In a society saturated by surveillance technology, a new sort of economy of information has appeared. The NSA has always fulfilled a dual role for "national security": cracking the codes of other countries, while maintaining the integrity of the U.S.' own codes. Strategic advantage is asserted, like in a game of poker, through maximizing what you know about the other guy while minimizing what he can find out about you. In the U.S., this same sort of game filters downward to appear at all levels of society. Business CEOs now maintain files on reporters (based on their record, what sorts of questions do they ask?) in order to pre-empt questions that could jeopardize their image when interviewed. When going for job interviews, many people use "stealth resumes" that conceal desultory blemishes on ones' employment record, while utilizing carefully compiled research on the personnel managers' biases to give them exactly what they want to hear.

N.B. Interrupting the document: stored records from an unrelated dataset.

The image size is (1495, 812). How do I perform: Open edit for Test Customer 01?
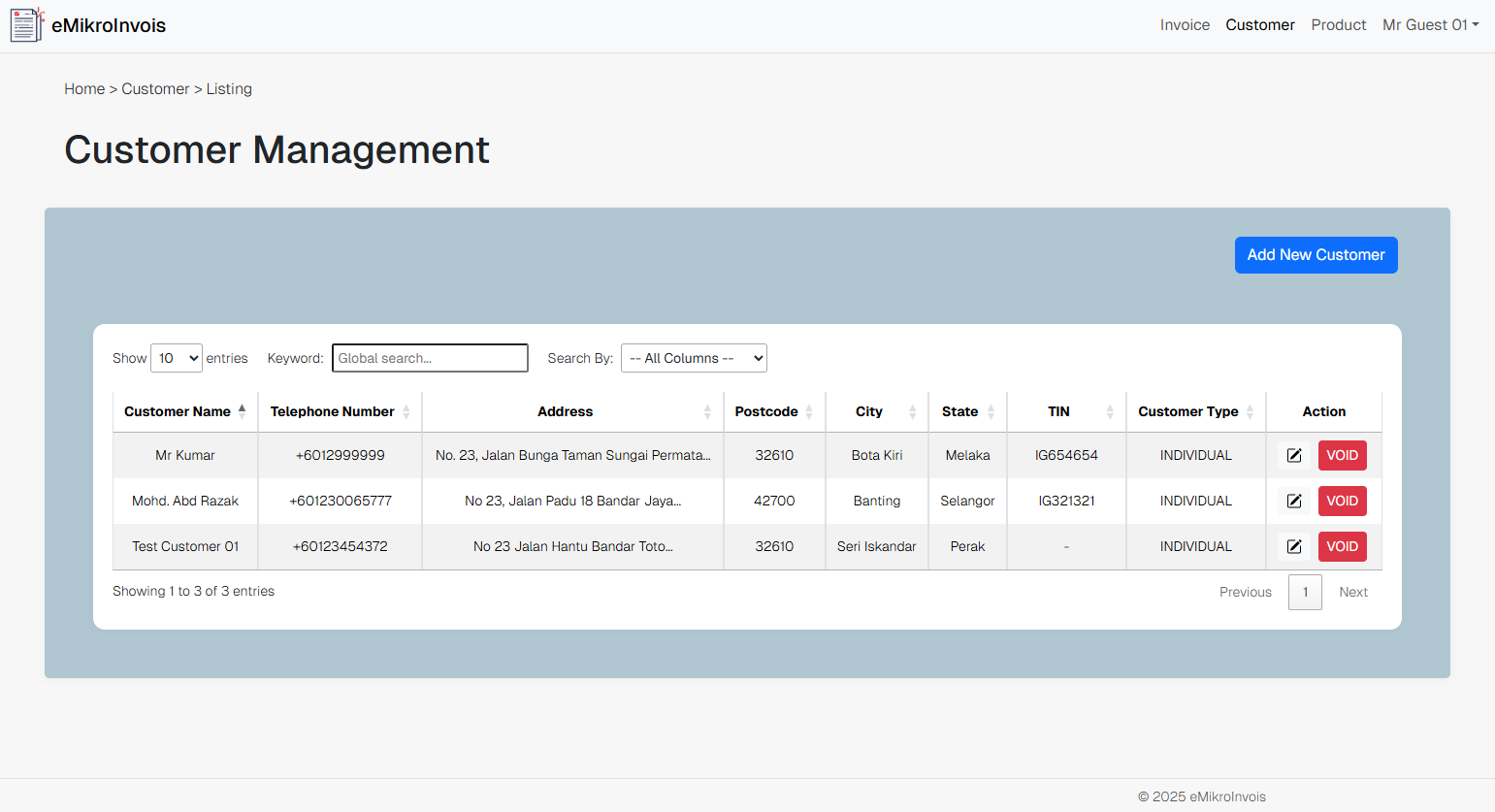tap(1293, 546)
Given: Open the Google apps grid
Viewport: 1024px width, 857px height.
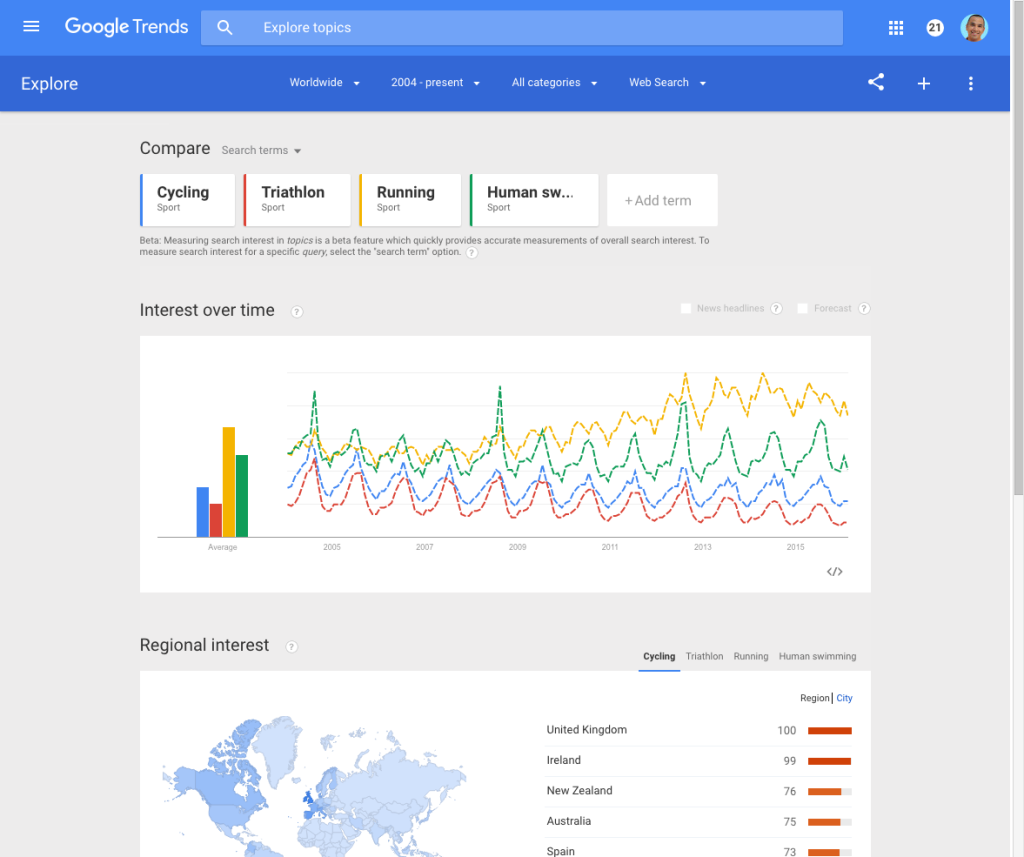Looking at the screenshot, I should pyautogui.click(x=896, y=28).
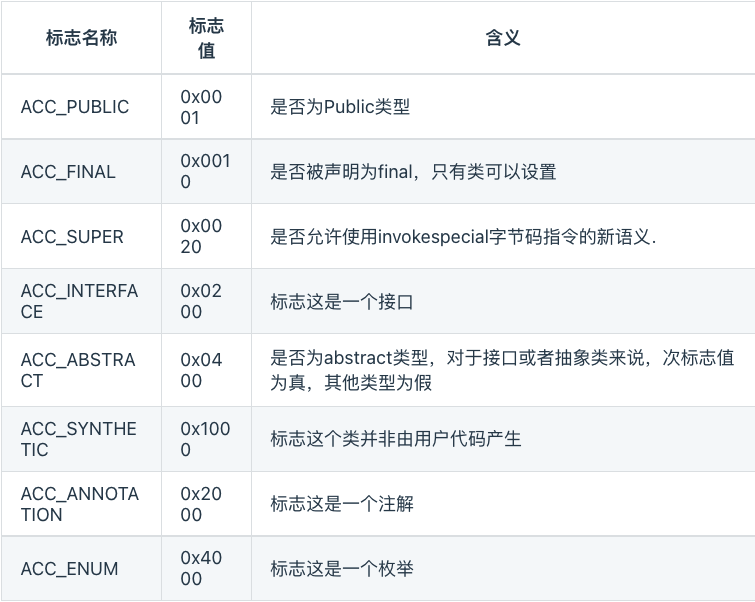Click the description about final declaration
The width and height of the screenshot is (755, 602).
tap(412, 172)
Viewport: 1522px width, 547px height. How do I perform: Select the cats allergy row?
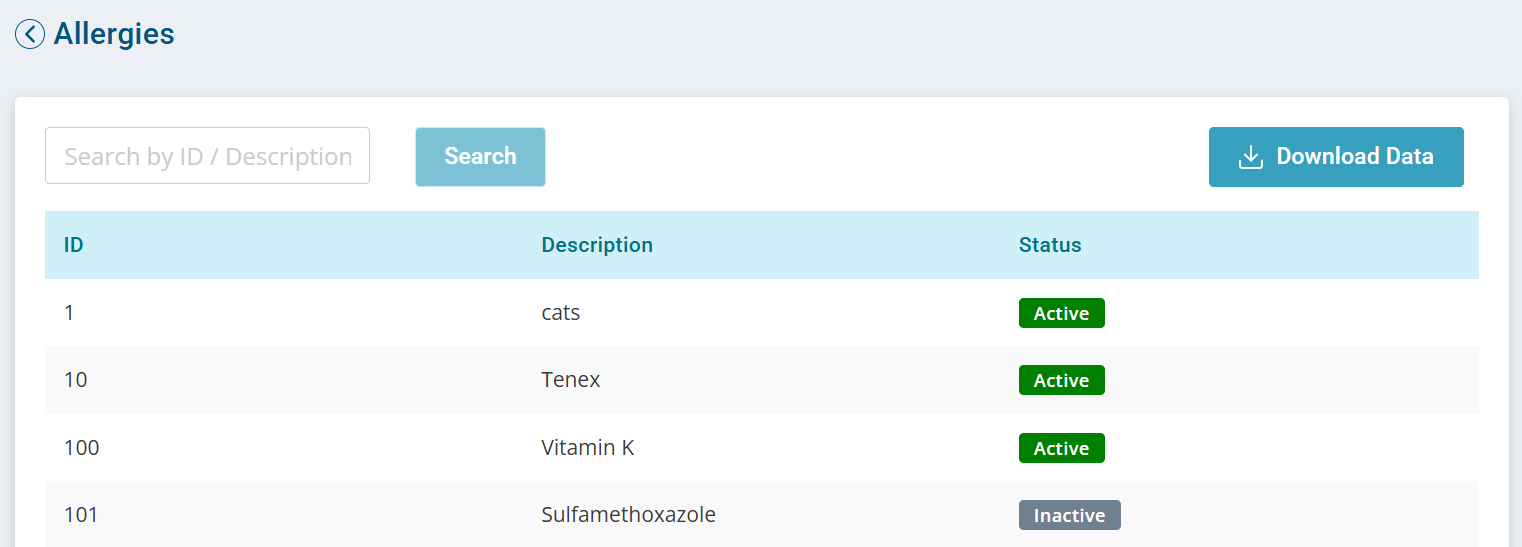pyautogui.click(x=762, y=313)
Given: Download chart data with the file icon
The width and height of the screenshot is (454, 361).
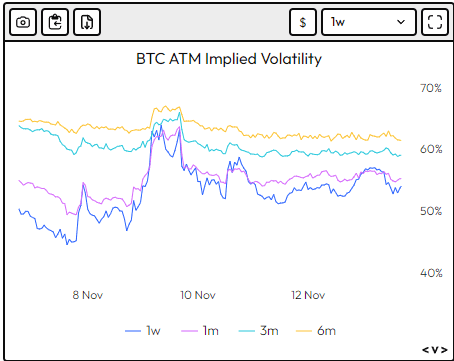Looking at the screenshot, I should [87, 22].

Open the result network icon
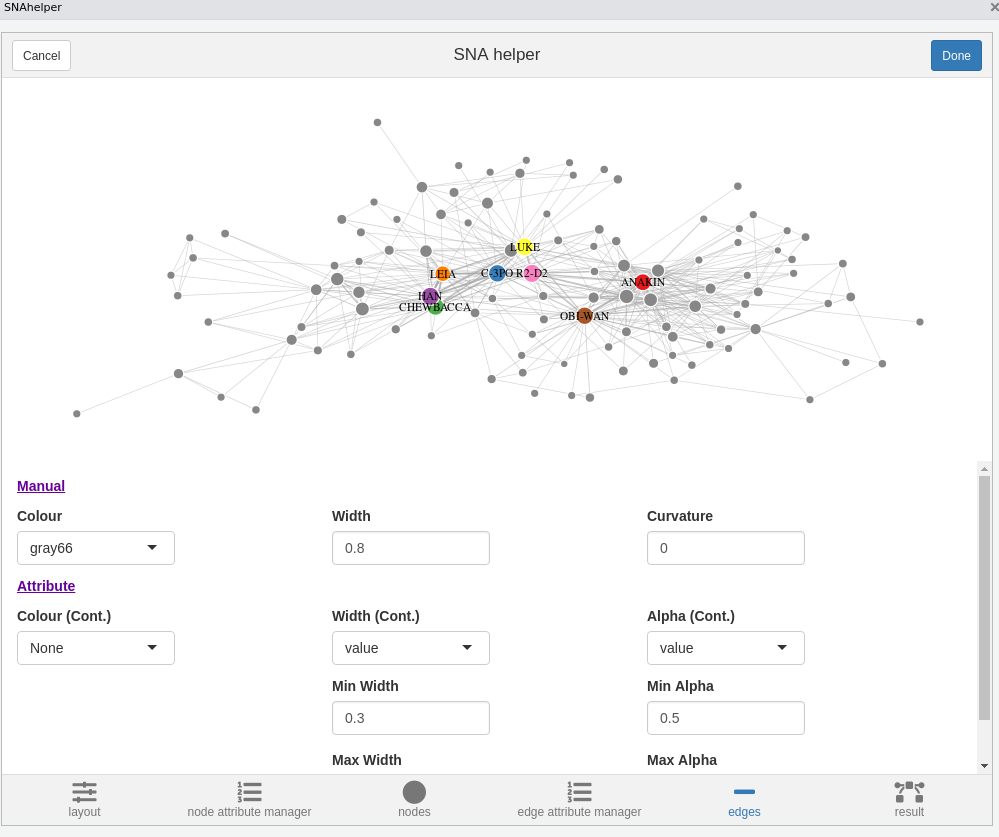click(909, 792)
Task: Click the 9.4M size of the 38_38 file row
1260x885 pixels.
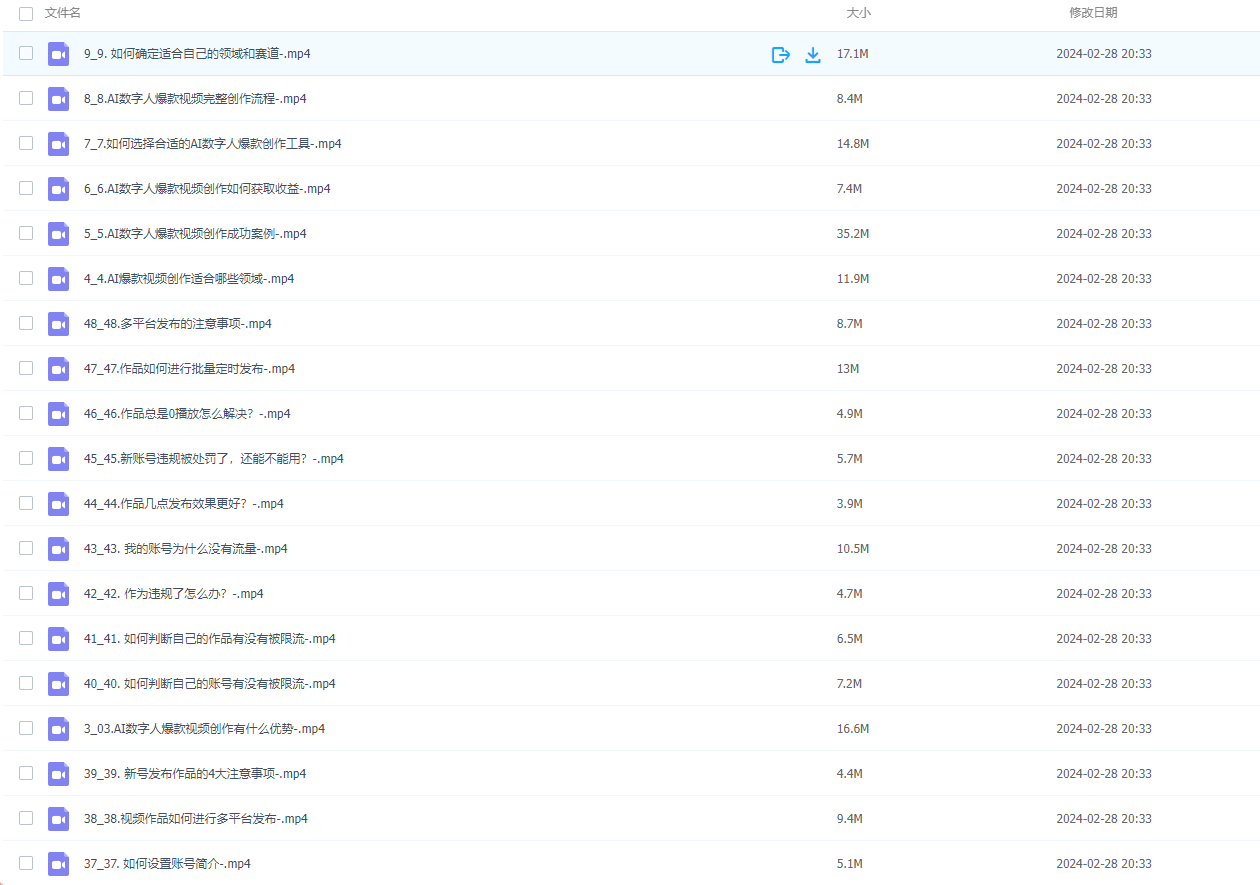Action: 850,819
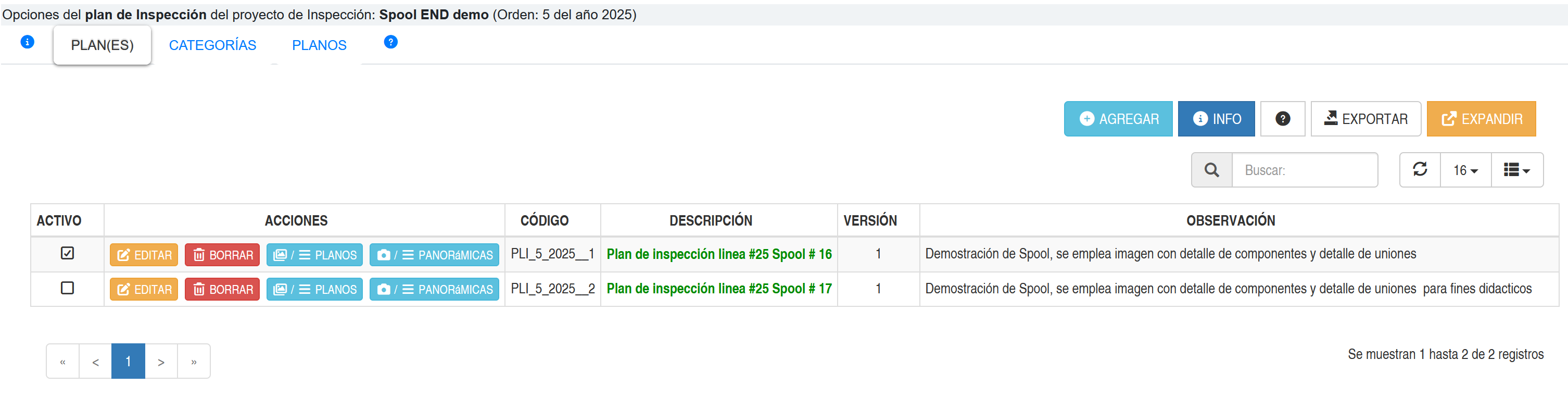Click the EXPANDIR button
Screen dimensions: 1568x397
pos(1481,119)
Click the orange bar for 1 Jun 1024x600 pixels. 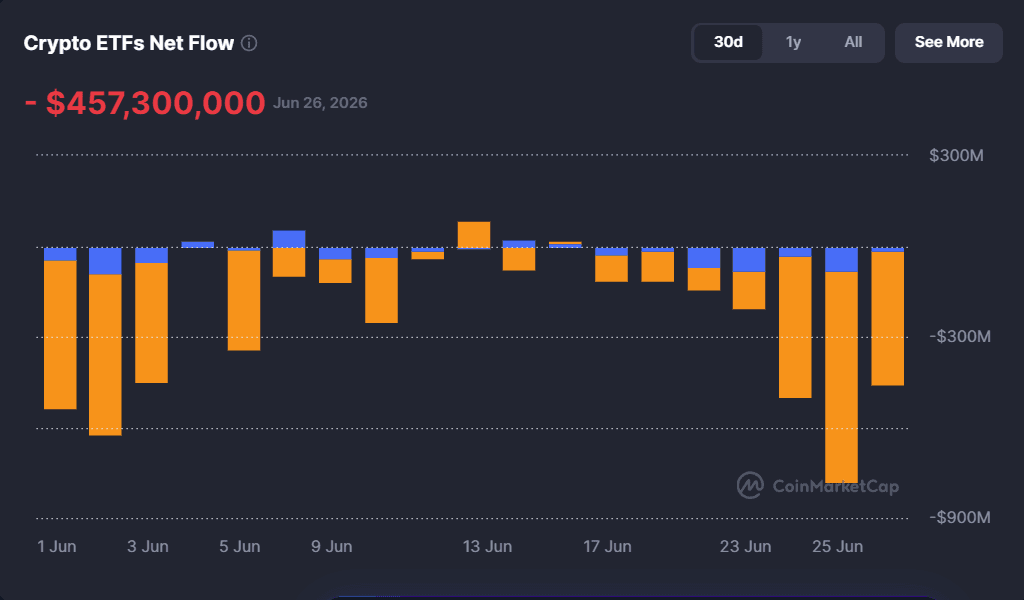(x=60, y=335)
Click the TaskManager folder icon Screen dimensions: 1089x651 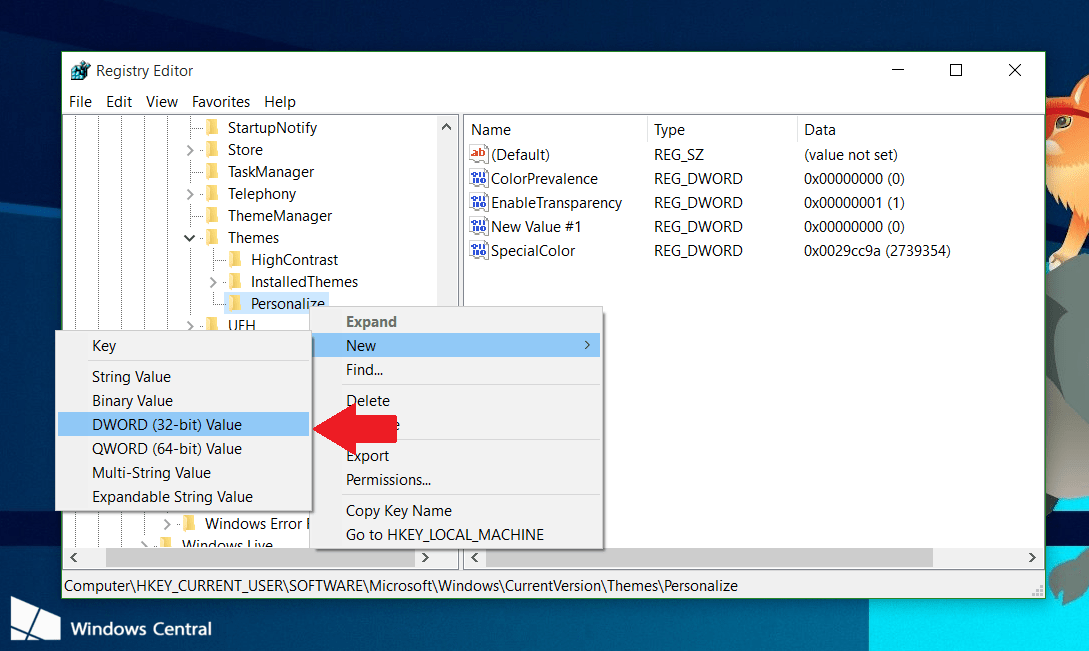[211, 172]
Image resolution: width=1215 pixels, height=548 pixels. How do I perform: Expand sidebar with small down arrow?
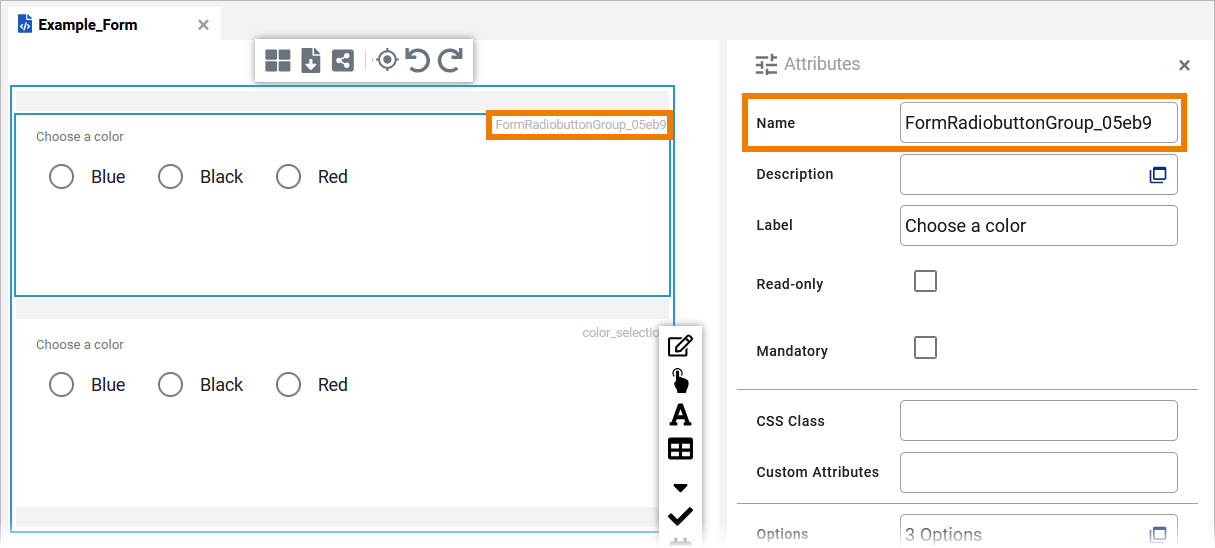point(680,488)
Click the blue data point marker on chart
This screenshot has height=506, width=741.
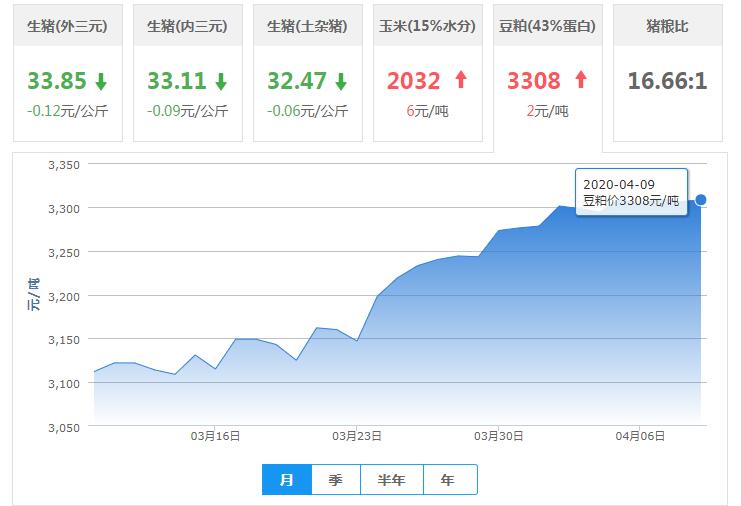pyautogui.click(x=701, y=200)
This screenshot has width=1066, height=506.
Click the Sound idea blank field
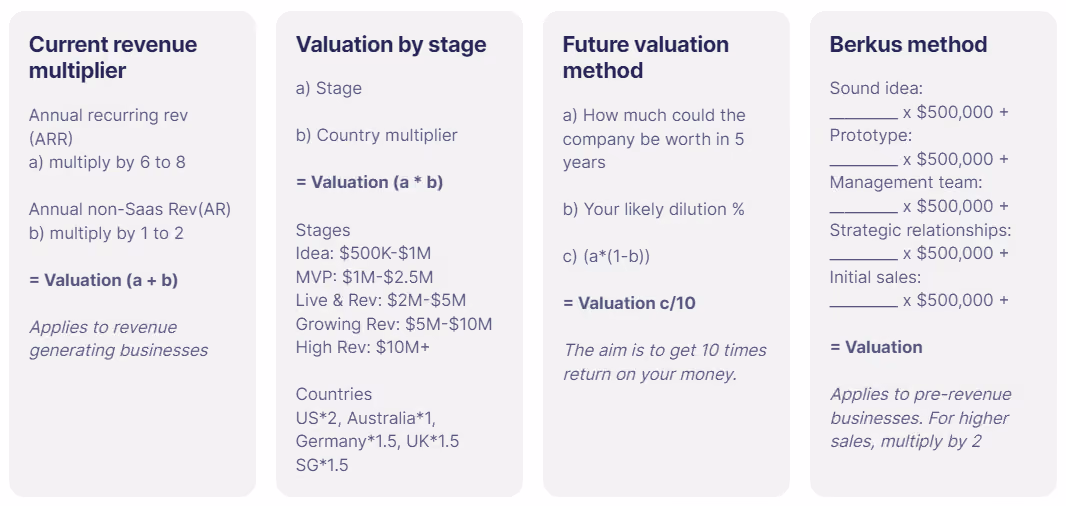[x=863, y=113]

As soon as one surveillance technology is introduced, a counter-surveillance response is developed. When Caller ID was first introduced, caller ID blocking was brought onto the market. The introduction of police radar guns saw the development of radar detectors and jammers. Computer intrusion has led to the development of secure cryptography. But inevitably, there follows the counter-response (the unblockable caller ID, the undetectable laser speed gun, the code-breaker program), and so on, and so on, in a never-ending, constantly escalating "arms race" of surveillance and counter-surveillance. The instruments of espionage constantly become more sophisticated, more invisible, more automatic, and more inescapable. California is considering dealing with speeding by putting devices in the car which automatically notify police when the speedometer exceeds a safe speed. (Why not just shut down the engine?)

Francis Fukuyama and other philosophers moan about what has happened to trust in our modern society. They might do well to consider how the march of the espionage society had led to the erosion of that trust. Can we ever know what anyone is doing behind our backs? Our spouses, our children, our President? Trust comes from accepting the idea that people aren't doing bad things when you're not watching them. And trust in most of our American institutions is at an all-time low. But that comes hard to a society where the ethos of the national-security state has pervaded everything. We have to know what THEY are doing, and more importantly, be able to do it to THEM before they do it to US. In an era where so much can happen so quickly without people noticing (money transfers, shadow deals, etc.), paranoia almost becomes a visceral, daily response.

The most insidious aspect of our modern espionage society may be that we have now put most of our trust in machines. After all, it is said, the camera doesn't lie. And apparently, neither does caller ID, the polygraph, the wiretap, the tape recorder, the electric eye, or the FBI's database. People assume that these devices record an unquestionable, undeniable reality not subject to interpretation or bias. This despite the fact that techniques of digital manipulation make fradulent use of almost all of them quite feasible. The U.S. relies on early-warning radar for its defense systems, since incoming ballistic missiles could strike in a matter of minutes; too fast for human judgement calls or hand-wringing. Yet, routinely this radar has interpreted inocuous signals (including a flock of birds) as an enemy attack. When we put the all-seeing eye on automatic, and then allow it to decide the appropriate response, we had better pray it can make better judgement than that.